Havza ve Üniversite, Küresel Sanat Ekollerinin Kurucusu Olmalıdır
İlim Havzaları Müdürü, bu süreçte havza ve üniversitenin rolüne işaret ederek şunları vurguladı:
“Sanatsal ekolleşme, temel ve derin bir biçimde ilim havzalarında ve üniversitelerde şekillenmelidir. Havza ve üniversitelerimiz, yeni sanatsal ekollerin kurucusu olmalıdır; uluslararası platformlarda sunulabilir nitelikte olan ve ruh, anlam ve ilahî düşünceyi küresel muhataplara aktarabilecek ekoller.”
Ayetullah Ârafî, uluslararası tecrübelerine değinerek sözlerini şöyle sürdürdü:
“Geçtiğimiz yıl, kutsal film ve kutsal sanat üzerine düzenlenen ilmî bir toplantıya katıldım ve orada bir konuşma yaptım.

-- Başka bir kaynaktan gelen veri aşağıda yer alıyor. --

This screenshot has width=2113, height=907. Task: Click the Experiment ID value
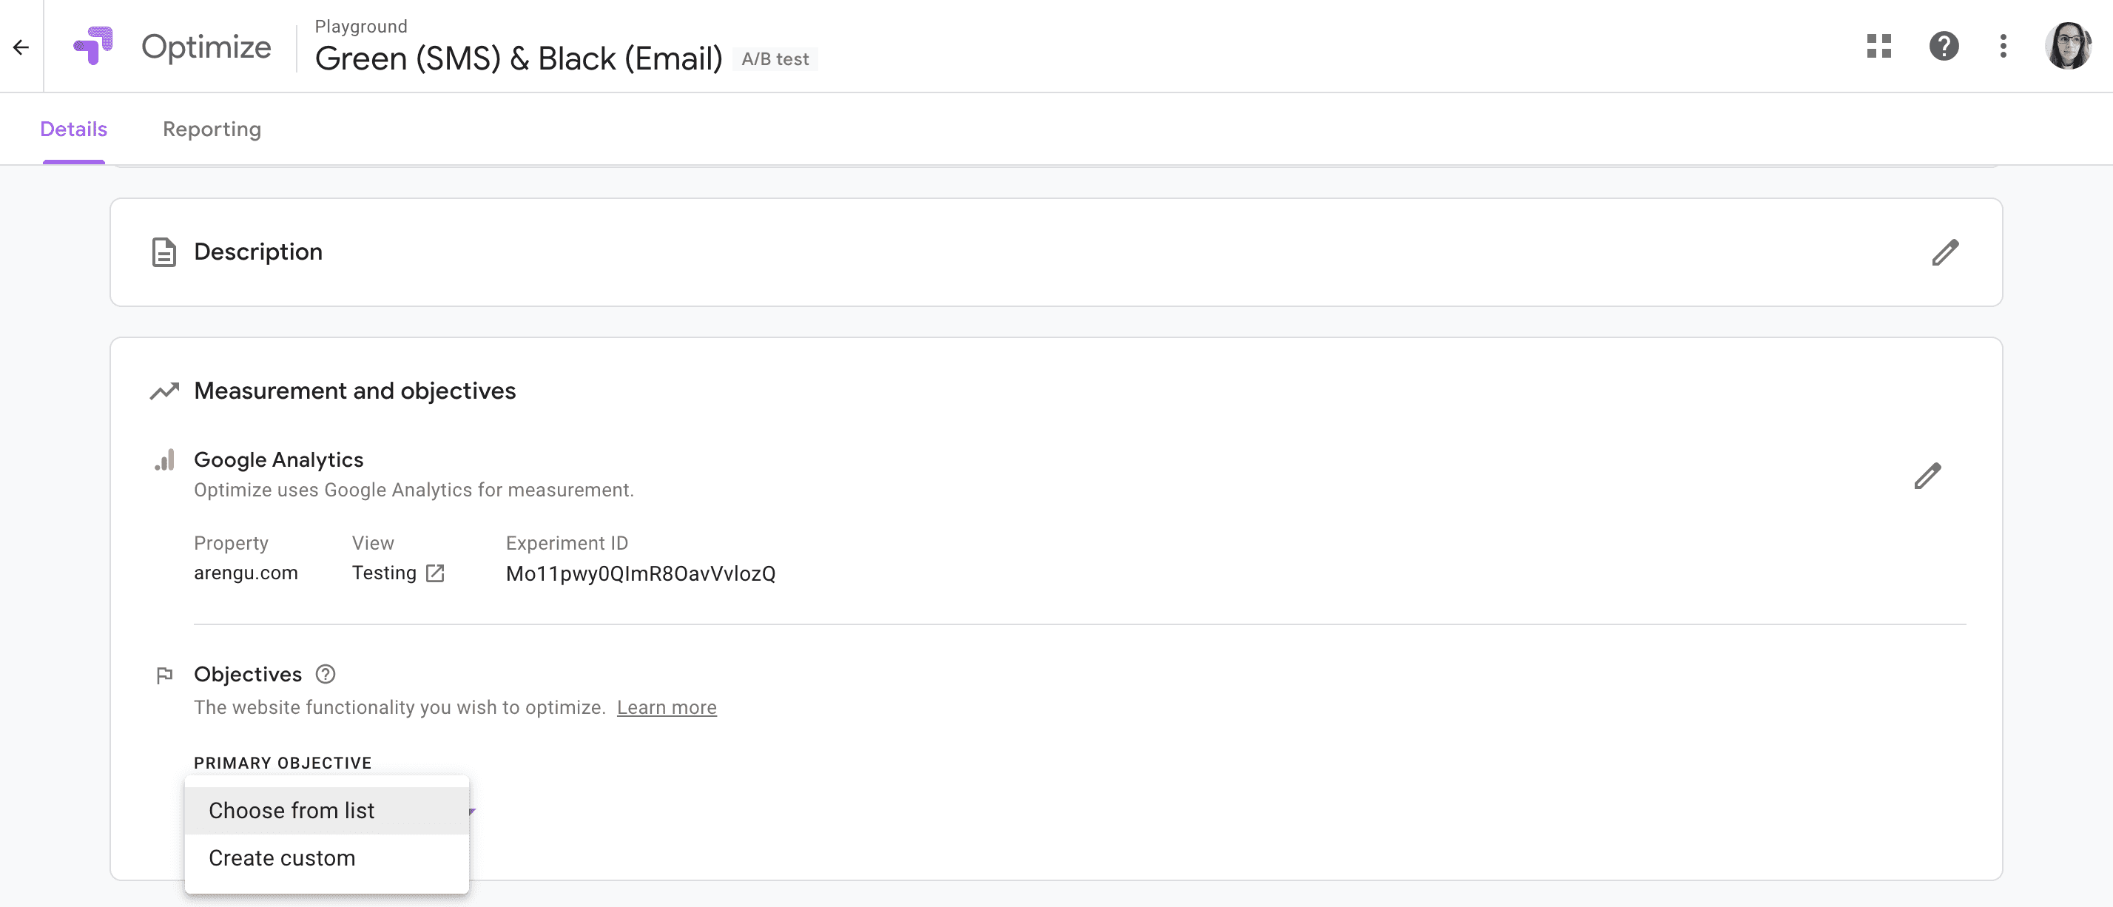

O toplantıda, dünyanın büyük merkezleri ve üniversiteleri, İran’da kutsal film ve bazı diğer sanat alanlarında gerçekleştirilen çalışmaları takdirle karşılıyordu. Ancak gerçek şu ki, bu kapasite ve övgülere rağmen biz gerekli hız ve derinlikle ilerleyemedik. Bugünün dünyası yüce, kutsal ve ilahî düşünceden beslenen sanata susamış durumdadır; ne var ki biz bu büyük potansiyeli gereği gibi sunmakta eksik kaldık.”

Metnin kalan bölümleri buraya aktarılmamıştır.